Source document:
* BEGIN *

David Jamieson said the force was 'buckling under the strain' of cuts that have seen its budget slashed by £140 million over the last seven years.

It comes after Metropolitan Police Commissioner Cressida Dick said British counter-terror agencies had been 'stretched' by the recent spate of atrocities, potentially compromising efforts to quash future threats.

Mr Jamieson said that the fact that the service has lost 1,746 officers since 2010 meant that 'when there is a major public order deployment, or in this case a reaction to an act or terror, local policing is pretty much non-existent'.

He said the force was facing another budget cut of £6m this year and added: "We simply do not have enough people policing our streets. The police will always rise to challenge and do all they can to protect us, but we need a government that will give them the resources they need to do so.

"Everyone can see that with the current situation it is not the time to cut police budgets.

"The threats we face are not reducing like our budget is."

Meanwhile Ms Dick told a meeting of the Police and Crime Committee that other criminal investigations had been paused or delayed out of 'necessity' in the wake of four terror attacks in the UK this year.

The country's most senior officer said: "The counter-terrorism network is certainly stretched. Before 12 weeks ago, they had a set of people and they still have a set of people across the country in essence.

"They have now had four major attacks to deal with and also disrupted a number - five - other plots.

"Those all take a great deal of backward-looking investigative resources and it takes potentially away from the proactive and forward-looking intelligence work.

"We have supplemented the national counter-terrorism network from some of our crime resources nationally and within London and we need to do that.

"We are shifting resources and people across the Met.

"This does have an impact on other, for example, investigations, we have had to pause some, we have had to slow down on some, and that is just a necessity."

* END *

Given request:
Reproduce everything in the police funding article from "The country's most" down to "- other plots.". The material that follows has no connection to the article on police funding.

Extracted material:
* BEGIN *

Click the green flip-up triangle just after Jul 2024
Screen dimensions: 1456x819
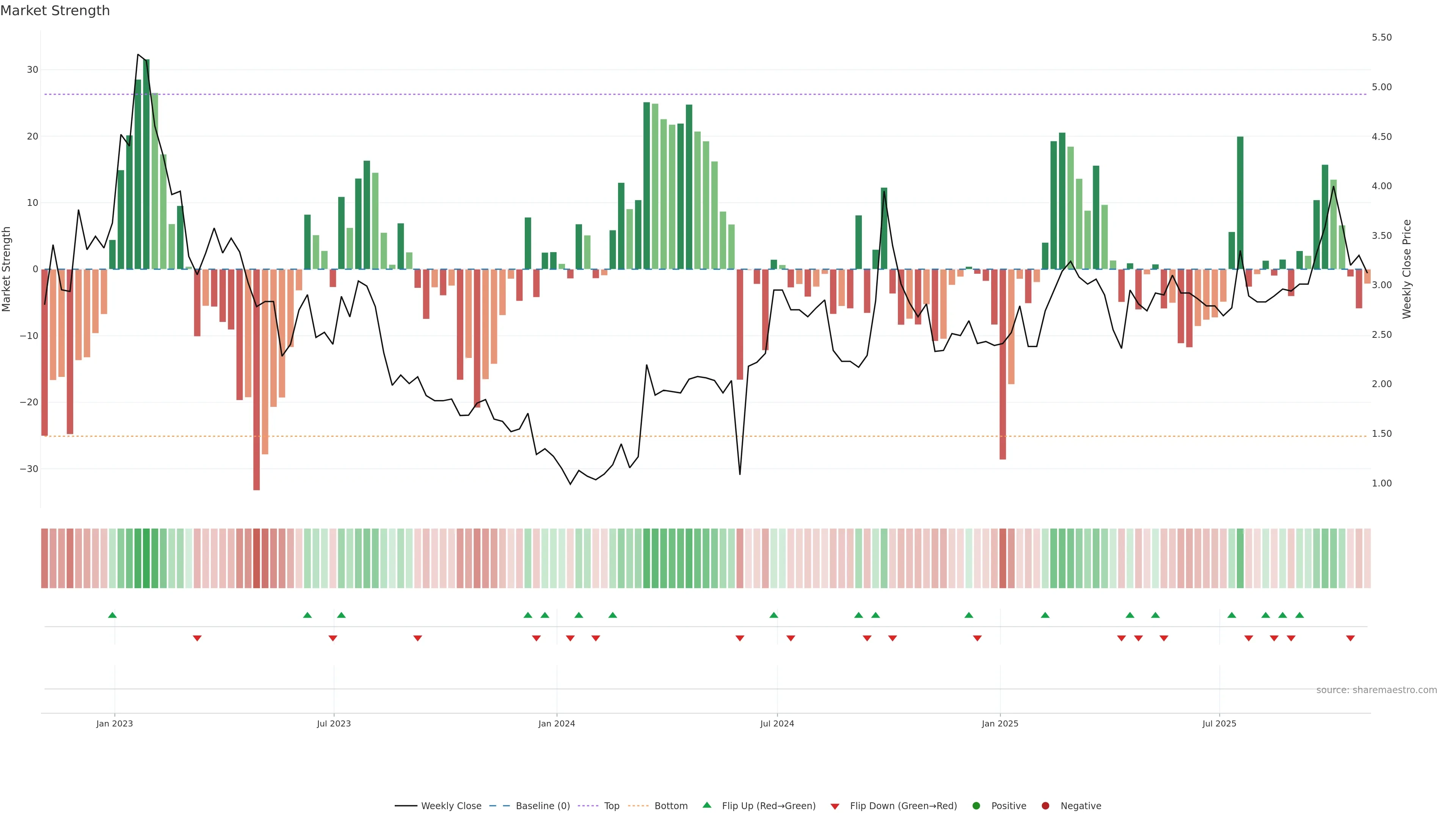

* END *
* BEGIN *

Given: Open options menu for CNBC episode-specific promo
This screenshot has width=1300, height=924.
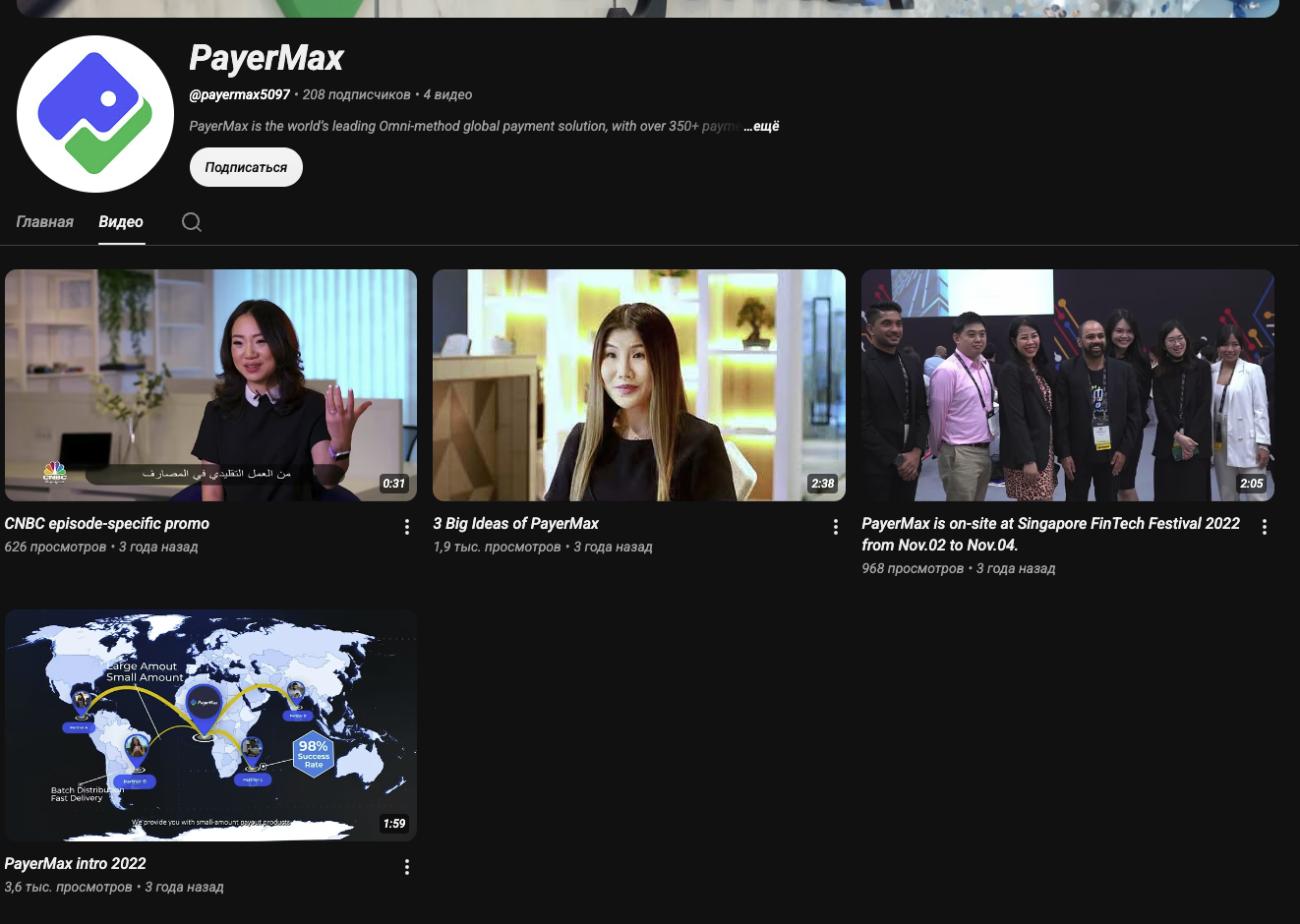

* END *

Output:
The country's most senior officer said: "The counter-terrorism network is certainly stretched. Before 12 weeks ago, they had a set of people and they still have a set of people across the country in essence.

"They have now had four major attacks to deal with and also disrupted a number - five - other plots.